Only the lines from the one with "이용약관 (295, 2397)" to the end of the data below should be returned, each exactly as it stands.

━━━━

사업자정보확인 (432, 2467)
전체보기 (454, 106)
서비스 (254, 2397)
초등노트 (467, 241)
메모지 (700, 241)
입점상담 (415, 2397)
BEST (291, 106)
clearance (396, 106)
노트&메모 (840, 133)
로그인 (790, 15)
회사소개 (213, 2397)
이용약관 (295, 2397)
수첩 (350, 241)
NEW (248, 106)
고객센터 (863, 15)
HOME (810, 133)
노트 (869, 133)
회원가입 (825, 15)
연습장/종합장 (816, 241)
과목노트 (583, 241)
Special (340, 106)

━━━━

Written solution:
이용약관 (295, 2397)
수첩 (350, 241)
NEW (248, 106)
고객센터 (863, 15)
HOME (810, 133)
노트 (869, 133)
회원가입 (825, 15)
연습장/종합장 (816, 241)
과목노트 (583, 241)
Special (340, 106)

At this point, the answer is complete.